International Space Station (ISS) astronauts acquired this image about 15 minutes after local midnight in early August 2013. From their vantage point at 222 kilometers (138 miles) above Earth, the astronauts were able to look northeast and see a near-midnight sunrise (when it was approaching noon in England). The rising sun makes a red, teardrop-shaped reflection in the lower center of the image – perhaps a reflection within the camera lens from the window frame, or from some item inside the spacecraft.
Long, blue-white ripples appear in the atmosphere above the midnight sun. These are noctilucent or “night-shining” clouds. Some astronauts say these wispy, iridescent clouds are the most beautiful phenomena they see from orbit. Noctilucent clouds are best seen after sunset, when the viewer is on the night side of the day-night line and these high clouds are still lit by the Sun. Crews are trained in this somewhat complicated geometry of clouds being lit from beneath, the spacecraft in sunlight, and the ground below in darkness.

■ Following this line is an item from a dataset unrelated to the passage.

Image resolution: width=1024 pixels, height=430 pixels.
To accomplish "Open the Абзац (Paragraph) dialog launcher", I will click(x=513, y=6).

Noctilucent clouds are also known as polar mesospheric clouds (PMCs), as they appear in the summer hemisphere over polar latitudes. Some data suggest that these clouds are becoming brighter and appearing at lower latitudes, perhaps as an effect of global warming.
Polar mesospheric clouds are interesting because they form much higher in the atmosphere (75 to 90 kilometers) than the normal rainclouds that form in the lowest, densest, “weather-layer” below 15 kilometers. The weather layer, or troposphere, appears in this image as a thin, orange line along the left horizon.